[Saved data entries]
···
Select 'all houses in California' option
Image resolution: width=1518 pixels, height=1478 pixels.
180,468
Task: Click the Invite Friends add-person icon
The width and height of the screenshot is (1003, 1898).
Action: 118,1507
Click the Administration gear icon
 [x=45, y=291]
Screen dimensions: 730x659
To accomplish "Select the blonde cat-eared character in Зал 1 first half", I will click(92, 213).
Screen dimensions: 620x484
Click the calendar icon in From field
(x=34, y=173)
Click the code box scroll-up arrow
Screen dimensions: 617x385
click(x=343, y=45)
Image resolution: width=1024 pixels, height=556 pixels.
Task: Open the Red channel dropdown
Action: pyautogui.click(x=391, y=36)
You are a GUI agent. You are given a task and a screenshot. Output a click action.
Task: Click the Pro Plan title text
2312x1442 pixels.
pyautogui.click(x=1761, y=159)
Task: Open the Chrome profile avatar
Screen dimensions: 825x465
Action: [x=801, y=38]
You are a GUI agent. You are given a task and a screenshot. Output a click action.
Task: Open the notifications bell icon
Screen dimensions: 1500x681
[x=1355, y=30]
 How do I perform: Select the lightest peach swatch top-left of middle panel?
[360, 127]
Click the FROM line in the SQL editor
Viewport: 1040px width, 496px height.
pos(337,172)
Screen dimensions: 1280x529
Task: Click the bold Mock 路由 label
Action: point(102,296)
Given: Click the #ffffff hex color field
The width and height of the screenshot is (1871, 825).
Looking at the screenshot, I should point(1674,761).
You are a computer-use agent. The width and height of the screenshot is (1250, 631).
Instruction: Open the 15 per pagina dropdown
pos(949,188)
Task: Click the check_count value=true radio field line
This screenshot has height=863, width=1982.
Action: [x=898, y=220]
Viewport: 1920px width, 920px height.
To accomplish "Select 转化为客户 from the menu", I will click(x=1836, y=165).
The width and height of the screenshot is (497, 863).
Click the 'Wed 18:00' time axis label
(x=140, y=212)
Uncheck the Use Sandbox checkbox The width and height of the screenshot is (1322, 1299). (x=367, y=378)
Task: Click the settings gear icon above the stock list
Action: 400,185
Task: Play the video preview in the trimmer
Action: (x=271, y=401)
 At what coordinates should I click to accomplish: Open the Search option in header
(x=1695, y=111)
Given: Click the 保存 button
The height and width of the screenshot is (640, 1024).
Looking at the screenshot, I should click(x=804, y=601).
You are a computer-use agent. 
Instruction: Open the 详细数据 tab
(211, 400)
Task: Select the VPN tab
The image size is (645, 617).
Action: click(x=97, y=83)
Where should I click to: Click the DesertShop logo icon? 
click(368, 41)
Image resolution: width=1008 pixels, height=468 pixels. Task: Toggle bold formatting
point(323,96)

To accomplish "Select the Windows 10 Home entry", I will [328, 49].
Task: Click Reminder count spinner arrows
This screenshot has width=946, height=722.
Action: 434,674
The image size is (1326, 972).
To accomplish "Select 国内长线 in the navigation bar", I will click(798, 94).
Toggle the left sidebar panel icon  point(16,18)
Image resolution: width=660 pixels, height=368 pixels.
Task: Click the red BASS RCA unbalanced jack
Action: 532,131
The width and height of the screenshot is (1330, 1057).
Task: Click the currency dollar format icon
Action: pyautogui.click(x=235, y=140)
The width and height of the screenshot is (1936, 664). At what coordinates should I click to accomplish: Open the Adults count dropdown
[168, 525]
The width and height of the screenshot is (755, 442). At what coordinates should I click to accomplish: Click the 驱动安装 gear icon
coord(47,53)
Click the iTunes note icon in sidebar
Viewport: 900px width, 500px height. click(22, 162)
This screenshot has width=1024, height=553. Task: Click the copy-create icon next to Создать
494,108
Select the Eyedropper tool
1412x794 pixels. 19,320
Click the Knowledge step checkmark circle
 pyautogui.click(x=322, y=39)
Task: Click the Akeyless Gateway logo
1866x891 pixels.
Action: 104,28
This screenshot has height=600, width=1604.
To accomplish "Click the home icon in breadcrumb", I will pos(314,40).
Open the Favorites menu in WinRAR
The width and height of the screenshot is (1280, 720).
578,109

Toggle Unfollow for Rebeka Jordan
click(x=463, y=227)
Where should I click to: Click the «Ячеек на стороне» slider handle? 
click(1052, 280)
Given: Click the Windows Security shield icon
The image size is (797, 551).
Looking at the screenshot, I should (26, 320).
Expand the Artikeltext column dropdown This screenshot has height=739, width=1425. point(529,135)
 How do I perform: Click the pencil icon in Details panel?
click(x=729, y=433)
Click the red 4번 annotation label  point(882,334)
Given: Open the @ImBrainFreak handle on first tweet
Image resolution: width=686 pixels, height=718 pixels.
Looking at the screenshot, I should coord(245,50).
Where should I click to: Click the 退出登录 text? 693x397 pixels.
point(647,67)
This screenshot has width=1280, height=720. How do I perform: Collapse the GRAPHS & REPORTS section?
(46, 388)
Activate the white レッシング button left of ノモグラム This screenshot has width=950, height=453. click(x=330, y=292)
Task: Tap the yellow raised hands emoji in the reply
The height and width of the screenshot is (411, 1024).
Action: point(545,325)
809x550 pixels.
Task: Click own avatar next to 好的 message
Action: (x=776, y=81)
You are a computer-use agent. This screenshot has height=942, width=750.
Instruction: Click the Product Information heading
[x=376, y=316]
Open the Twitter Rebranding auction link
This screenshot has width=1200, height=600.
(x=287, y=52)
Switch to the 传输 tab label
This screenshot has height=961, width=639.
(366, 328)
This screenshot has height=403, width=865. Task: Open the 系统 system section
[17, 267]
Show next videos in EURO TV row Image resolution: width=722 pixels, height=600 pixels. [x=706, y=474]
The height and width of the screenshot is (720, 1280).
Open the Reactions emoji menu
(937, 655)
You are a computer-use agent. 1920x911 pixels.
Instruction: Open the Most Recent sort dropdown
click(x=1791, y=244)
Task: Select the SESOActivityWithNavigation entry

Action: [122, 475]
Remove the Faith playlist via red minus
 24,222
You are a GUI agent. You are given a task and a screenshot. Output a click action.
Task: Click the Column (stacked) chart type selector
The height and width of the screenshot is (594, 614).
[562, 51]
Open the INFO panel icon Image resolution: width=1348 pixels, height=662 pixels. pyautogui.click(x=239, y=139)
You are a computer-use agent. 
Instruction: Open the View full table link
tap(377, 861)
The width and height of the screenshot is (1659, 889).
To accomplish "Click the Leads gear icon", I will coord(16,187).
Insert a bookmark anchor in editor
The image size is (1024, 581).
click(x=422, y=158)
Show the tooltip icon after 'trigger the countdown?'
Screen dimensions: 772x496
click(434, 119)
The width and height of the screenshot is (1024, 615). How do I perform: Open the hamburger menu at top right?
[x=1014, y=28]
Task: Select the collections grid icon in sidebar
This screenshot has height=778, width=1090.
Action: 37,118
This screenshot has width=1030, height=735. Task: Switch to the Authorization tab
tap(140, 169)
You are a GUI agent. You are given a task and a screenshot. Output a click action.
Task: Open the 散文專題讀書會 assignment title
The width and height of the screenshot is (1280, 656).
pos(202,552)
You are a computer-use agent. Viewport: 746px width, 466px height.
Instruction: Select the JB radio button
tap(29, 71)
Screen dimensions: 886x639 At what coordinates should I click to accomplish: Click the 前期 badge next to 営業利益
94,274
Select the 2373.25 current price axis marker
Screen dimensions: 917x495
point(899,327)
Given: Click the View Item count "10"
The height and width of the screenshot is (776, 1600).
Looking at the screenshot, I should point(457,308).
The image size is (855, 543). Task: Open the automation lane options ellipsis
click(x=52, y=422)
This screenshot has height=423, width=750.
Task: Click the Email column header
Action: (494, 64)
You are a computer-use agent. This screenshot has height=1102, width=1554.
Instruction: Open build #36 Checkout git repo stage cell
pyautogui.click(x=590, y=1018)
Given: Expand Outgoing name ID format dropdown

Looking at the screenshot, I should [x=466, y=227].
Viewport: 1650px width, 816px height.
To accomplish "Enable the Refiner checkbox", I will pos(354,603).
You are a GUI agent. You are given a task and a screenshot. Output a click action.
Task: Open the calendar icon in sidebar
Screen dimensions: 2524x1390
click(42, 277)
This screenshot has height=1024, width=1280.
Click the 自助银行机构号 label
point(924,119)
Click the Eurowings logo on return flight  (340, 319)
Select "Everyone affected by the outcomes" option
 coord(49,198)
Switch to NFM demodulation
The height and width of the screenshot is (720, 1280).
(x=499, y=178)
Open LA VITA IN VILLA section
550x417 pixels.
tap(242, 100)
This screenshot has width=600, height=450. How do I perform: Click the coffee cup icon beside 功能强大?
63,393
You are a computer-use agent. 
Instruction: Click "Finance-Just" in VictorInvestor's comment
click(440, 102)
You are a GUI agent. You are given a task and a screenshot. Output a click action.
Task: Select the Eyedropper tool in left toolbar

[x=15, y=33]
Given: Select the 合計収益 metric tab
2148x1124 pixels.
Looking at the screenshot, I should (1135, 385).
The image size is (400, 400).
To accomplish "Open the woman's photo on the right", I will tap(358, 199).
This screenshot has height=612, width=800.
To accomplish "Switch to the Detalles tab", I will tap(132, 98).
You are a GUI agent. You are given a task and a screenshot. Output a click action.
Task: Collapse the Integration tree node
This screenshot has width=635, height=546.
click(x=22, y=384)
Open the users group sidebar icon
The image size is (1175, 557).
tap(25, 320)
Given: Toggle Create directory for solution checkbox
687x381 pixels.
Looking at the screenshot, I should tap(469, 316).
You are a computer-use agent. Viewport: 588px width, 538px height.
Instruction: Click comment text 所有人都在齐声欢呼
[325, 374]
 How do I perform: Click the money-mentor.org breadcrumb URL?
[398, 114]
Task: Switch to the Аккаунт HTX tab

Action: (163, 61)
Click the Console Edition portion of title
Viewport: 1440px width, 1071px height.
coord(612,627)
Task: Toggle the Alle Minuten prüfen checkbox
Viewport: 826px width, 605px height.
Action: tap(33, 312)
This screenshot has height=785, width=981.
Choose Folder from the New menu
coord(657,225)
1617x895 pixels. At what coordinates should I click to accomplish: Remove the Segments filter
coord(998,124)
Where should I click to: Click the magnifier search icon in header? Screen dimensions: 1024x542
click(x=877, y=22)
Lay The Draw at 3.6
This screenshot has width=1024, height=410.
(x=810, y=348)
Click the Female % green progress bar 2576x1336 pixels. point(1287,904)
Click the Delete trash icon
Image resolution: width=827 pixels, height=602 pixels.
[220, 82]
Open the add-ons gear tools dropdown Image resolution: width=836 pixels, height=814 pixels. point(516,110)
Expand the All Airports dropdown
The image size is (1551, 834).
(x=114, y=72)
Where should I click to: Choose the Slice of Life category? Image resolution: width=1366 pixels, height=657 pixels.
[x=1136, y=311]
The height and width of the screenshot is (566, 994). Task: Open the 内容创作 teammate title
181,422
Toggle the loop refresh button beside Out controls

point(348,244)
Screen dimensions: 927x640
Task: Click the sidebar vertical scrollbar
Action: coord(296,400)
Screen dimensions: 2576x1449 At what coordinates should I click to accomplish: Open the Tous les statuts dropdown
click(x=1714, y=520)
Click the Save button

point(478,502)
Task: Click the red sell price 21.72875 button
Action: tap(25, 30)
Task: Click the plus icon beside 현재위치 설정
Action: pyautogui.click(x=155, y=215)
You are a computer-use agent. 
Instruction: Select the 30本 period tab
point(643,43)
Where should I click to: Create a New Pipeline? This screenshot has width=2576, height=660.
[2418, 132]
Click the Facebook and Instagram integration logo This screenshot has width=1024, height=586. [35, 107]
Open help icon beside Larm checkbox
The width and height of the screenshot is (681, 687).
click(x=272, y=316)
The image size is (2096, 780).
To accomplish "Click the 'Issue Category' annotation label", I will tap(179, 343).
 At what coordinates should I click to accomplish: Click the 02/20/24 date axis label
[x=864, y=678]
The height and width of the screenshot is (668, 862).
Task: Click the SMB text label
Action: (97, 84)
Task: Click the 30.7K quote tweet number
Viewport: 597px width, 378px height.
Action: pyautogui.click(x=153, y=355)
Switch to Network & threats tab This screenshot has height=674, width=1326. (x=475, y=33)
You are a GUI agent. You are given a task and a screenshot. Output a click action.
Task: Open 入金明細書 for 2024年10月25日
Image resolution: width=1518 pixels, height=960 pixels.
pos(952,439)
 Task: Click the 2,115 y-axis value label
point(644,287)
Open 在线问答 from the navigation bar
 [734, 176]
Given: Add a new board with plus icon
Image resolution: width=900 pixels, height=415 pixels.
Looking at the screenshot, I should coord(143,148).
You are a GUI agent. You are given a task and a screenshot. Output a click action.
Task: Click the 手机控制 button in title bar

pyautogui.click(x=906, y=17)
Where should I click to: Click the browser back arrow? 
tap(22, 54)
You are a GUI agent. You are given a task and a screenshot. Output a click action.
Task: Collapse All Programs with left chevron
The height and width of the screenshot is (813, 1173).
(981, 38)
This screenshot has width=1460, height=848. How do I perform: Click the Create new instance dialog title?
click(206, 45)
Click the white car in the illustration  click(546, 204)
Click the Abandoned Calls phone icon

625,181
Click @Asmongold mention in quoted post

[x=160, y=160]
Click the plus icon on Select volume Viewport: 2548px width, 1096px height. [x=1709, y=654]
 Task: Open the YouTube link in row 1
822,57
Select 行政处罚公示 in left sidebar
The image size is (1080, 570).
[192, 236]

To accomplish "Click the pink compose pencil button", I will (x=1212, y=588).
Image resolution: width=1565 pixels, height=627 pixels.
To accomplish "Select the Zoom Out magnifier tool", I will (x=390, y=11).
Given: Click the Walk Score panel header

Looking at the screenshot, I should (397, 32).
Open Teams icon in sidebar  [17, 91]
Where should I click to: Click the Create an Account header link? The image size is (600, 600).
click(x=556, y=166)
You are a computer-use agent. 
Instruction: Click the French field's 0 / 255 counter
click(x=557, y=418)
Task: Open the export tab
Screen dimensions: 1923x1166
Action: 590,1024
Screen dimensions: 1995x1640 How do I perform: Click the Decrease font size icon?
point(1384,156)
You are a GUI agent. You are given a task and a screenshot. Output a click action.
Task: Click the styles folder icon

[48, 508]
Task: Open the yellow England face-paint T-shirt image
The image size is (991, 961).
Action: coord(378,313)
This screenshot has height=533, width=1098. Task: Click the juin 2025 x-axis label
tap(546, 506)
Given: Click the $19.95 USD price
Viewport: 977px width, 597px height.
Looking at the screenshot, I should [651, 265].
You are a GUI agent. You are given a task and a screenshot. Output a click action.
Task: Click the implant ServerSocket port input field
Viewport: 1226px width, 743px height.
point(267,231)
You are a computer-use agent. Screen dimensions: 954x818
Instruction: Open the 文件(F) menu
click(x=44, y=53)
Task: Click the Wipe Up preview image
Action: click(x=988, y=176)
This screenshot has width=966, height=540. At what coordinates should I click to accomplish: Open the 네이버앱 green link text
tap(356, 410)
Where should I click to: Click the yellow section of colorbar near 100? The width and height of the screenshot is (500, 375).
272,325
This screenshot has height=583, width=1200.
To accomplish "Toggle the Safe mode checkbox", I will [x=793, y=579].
···
• TASK OBJECTIVE:
What lines of the data contain the string "tweet"? List them.

• ANSWER SECTION:
Given: Open the @ImBrainFreak handle on first tweet
Task: Click the 30.7K quote tweet number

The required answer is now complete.